There is something curious about the institution of marriage. How you are literally locked up in a room with someone (in India, usually a stranger) and told to live the rest of your life with that person. You are expected to find love, companionship, romance and adventure – all with the same person – while at the same time taking care of the person, putting up with their little foibles (obsession with the telephone, TV, news etc).
It gets even stranger with old age. A mix of inflation, fatalism, no concern for fitness and lack of interests outside of work means most of us are hopelessly unprepared for life after retirement – either financially or mentally. And here too, the spouse is supposed to selflessly, without care for her own life or needs, devote themselves to taking care of you…and it is expected – to not do so would be considered an inappropriate deviation
The story progresses in a leisurely manner, filled with little gems of moments. The relationship between the upstairs Aunty (never seen but voiced with great nuance by Bharti Achrekar) and Nimrat – with a basket going up and down carrying goods and sage advice. The discussion about traffic, commuting standing up and vertical burials. The getting ready for an unnoticing husband. Irrfan’s brief and critical response to the delicious lunchbox when he gets a note for the first time (which reminded me of a scene involving Obelix from Asterix and The Gladiator, if memory serves me right). The eager Nawaz, self-taught, under-equipped for the job but keen to learn, keen to progress (he even chops his vegetables on the train) and keen to strike up a relationship with the reclusive Irrfan. The same song playing on the train and in Nimrat’s home. Bhutan and the mystique around its Gross National Happiness. The old cassettes, video and audio, full of memories.

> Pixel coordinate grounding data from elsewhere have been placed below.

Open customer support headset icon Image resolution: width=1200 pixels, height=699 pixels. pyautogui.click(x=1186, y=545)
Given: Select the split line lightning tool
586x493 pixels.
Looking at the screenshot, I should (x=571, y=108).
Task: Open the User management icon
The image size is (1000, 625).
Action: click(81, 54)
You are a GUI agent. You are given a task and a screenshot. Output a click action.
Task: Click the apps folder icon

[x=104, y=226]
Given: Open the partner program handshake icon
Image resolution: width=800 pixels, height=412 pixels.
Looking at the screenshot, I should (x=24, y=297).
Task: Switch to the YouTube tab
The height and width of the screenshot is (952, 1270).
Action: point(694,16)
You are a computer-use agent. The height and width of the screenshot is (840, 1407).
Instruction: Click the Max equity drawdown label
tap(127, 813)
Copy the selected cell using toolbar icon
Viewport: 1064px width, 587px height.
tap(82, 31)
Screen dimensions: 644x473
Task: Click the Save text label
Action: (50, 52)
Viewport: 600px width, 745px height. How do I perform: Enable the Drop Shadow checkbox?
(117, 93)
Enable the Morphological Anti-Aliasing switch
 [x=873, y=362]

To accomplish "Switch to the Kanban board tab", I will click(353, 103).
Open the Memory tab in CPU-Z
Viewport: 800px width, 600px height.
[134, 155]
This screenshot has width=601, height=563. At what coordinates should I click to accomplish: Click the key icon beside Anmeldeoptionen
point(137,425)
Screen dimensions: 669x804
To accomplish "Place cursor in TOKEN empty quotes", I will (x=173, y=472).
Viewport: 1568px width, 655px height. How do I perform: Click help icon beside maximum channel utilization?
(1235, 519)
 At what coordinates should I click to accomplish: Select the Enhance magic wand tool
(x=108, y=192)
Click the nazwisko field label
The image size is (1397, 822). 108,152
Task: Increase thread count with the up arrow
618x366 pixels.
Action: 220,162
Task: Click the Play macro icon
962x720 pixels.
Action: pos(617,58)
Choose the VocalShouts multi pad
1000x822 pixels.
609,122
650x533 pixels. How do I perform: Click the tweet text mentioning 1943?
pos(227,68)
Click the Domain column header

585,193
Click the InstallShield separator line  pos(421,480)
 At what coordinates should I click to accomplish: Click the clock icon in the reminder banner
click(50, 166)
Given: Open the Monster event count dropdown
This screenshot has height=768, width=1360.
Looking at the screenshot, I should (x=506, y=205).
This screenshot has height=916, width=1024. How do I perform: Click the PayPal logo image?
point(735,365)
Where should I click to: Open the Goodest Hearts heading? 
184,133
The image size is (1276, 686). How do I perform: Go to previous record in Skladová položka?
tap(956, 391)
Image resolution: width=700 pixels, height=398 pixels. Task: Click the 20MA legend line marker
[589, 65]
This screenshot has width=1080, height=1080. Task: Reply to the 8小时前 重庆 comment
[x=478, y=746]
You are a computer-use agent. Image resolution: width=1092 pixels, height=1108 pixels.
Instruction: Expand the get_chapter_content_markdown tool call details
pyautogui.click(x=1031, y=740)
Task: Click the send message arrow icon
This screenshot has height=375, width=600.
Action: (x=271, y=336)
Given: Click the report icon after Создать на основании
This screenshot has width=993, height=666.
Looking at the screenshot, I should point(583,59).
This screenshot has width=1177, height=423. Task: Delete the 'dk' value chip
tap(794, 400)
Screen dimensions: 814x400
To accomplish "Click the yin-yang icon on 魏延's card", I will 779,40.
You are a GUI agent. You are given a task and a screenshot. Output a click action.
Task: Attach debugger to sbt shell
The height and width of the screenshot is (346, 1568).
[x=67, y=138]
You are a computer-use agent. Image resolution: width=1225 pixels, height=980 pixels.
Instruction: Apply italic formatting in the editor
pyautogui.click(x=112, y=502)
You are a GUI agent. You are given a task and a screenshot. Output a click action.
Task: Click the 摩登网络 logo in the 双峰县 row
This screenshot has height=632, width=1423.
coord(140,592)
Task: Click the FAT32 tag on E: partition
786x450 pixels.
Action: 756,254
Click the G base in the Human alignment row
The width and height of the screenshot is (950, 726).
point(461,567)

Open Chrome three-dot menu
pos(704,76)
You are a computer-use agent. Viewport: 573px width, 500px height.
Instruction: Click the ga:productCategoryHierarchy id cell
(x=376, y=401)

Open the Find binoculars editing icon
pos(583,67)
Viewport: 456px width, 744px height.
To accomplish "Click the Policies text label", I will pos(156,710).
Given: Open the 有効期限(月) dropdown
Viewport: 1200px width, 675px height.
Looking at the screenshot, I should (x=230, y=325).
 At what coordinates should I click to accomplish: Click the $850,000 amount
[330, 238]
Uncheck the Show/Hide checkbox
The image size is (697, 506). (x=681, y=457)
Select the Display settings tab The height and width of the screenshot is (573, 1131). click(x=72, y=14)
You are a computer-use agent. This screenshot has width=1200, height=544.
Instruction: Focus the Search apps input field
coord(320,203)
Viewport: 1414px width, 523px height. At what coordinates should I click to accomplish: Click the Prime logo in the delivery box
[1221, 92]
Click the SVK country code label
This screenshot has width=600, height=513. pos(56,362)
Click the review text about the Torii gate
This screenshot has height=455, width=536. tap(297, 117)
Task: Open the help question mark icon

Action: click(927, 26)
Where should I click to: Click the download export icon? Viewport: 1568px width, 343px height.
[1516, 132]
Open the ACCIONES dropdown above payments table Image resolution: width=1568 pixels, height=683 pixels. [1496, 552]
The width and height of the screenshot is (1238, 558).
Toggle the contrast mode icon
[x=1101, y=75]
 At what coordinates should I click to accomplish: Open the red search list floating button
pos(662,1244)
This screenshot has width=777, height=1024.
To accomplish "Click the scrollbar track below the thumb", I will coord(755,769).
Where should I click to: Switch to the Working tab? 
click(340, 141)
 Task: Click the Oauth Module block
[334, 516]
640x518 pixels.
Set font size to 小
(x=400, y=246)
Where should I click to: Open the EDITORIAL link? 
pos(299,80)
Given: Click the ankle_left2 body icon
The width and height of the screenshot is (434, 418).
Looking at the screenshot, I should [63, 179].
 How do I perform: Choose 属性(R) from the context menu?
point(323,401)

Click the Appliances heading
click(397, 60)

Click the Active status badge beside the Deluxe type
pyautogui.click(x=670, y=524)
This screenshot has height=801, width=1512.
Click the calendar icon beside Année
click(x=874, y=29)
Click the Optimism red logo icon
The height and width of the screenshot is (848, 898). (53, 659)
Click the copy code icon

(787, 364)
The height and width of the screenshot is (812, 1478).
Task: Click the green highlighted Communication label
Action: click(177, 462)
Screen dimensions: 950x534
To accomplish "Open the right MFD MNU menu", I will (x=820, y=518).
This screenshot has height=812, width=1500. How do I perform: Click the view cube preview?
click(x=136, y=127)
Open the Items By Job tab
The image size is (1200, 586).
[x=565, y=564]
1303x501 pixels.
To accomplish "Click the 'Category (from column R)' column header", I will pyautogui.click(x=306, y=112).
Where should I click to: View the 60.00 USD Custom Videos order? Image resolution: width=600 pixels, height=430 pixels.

The film does move very slowly- sometimes more than necessary and hence a second viewing within a short span of time is unlikely (one of my key criteria for a higher rating). Some of the things the characters do don’t make sense. But the performances are spot on and help sweep such doubts under the carpet. Its great to see Irrfan and Nawazuddin together – one deadpan and the other managing to communicate a lot more but without any histrionics. Nimrat is a revelation – found her outstanding and hope we see a lot more of her.
There were also two statements – one repeated a few times – which sum up the movies philosophy about life and its strange ways. One is that sometimes getting on a wrong train can lead you to the right destination. And the other is that no one buys yesterdays lottery ticket…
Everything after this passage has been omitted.